On Saturday night we were treat to a very public joke by the Nevada State Athletic Commission, which again showed that replays in boxing are a long, long way from being an effective solution to modernise the sport and bring it in line with elite level Tennis, Cricket, Soccer and American football. In fact we saw it come under such scrutiny and questioning that it's perhaps better to be put on the side line and worked on quietly before trying to be re-introduced, much like Open Scoring.
The bout in question was the second bout between Joshua Franco and Andrew Moloney, which ended in a No Decision following serious swelling around Franco's eye, very early in the bout.
Afterwards the cause of the swelling was reviewed, over and over and over....taking more than 20 minutes to make a decision on the call. And then they still got it wrong. This has lead to some hilariously bad takes online, such as some suggesting it was the "worst robbery in history", unless you've just started following boxing you know that's crap. And others saying "fuck Las Vegas", including the show's promoter Bob Arum.
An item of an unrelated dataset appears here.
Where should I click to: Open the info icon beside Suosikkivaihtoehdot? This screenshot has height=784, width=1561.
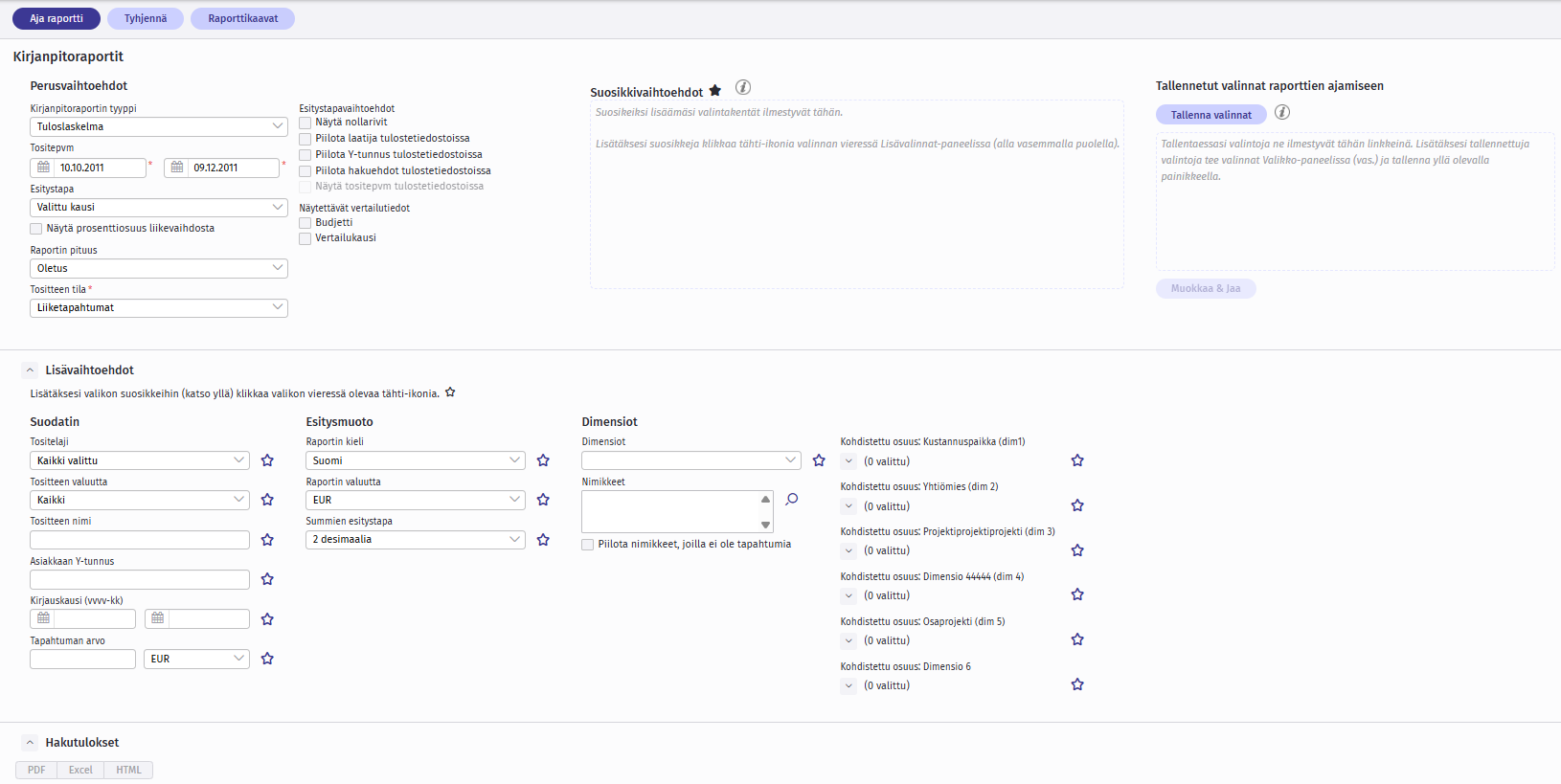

Lets just take a few steps back and look at things.
Is it the worst robbery in history?
No. Flat out no. We do a "Controversial Clashes" series and that often covers worst decisions, and we're considering just bouts with Asian fighters, ignoring travesties like the first bout between Juan Martin Coggi and Eder Gonzalez, or James Toney Vs Dave Tiberi, Paul Williams Vs Erislandy Lara. This was the wrong decision, but it's not even going to break into the top 50 worst robberies.
So lets stop the hyperbole, before the entire conversation falls on to an untruth and devalues the actual issues at hand.
Lets be honest folks, this probably isn't even the worst decision you've seen in the last few weeks. Unless you are very, very new to boxing. If you are, go check out that Coggi Vs Gonzalez bout to see something hilariously bad and that will make you feel a lot less angry about this week's action.
Fuck Las Vegas?
This is the more interesting one, and the one that we really want to discuss in two parts.
Firstly if the bout was ANYWHERE but Nevada the bout would have been a No Contest when it was stopped. The referee called the incident that caused Franco's injury an Accidental Head Clash, whether rightly or wrongly. In any other state that would have been it. There wouldn't have been replays. There wouldn't have been a 20 minute delay. That would have been the call and it wouldn't have been called to question in the way it was here. The referee's call would have stood.
Had the bout been held outside of Las Vegas we'd all be talking about wanting a rematch, and that's exactly what we should be pressing for now. That's the right thing to do, it's the thing the fans want, the fighters should be wanting and their teams should be looking to force. It's not often boxing can get an easy win, and that is an easy win. Re-hold the bout, and lets see them go again in an unofficial rubber match match. Their first one was great, and the second should have been great. Now we have even more intrigue going into a third bout.
But it was in Las Vegas, and they do have replay in action!
Indeed it was. It was in possibly the only regional using replays with any regularity, in fact this wasn't the first time during the current Top Rank in the Bubble run of shows and again it showed the issues with replay, which were laid very bare here. It's not replay it's self that is bad, but it's the unclear aim, and use of replay which is an issue.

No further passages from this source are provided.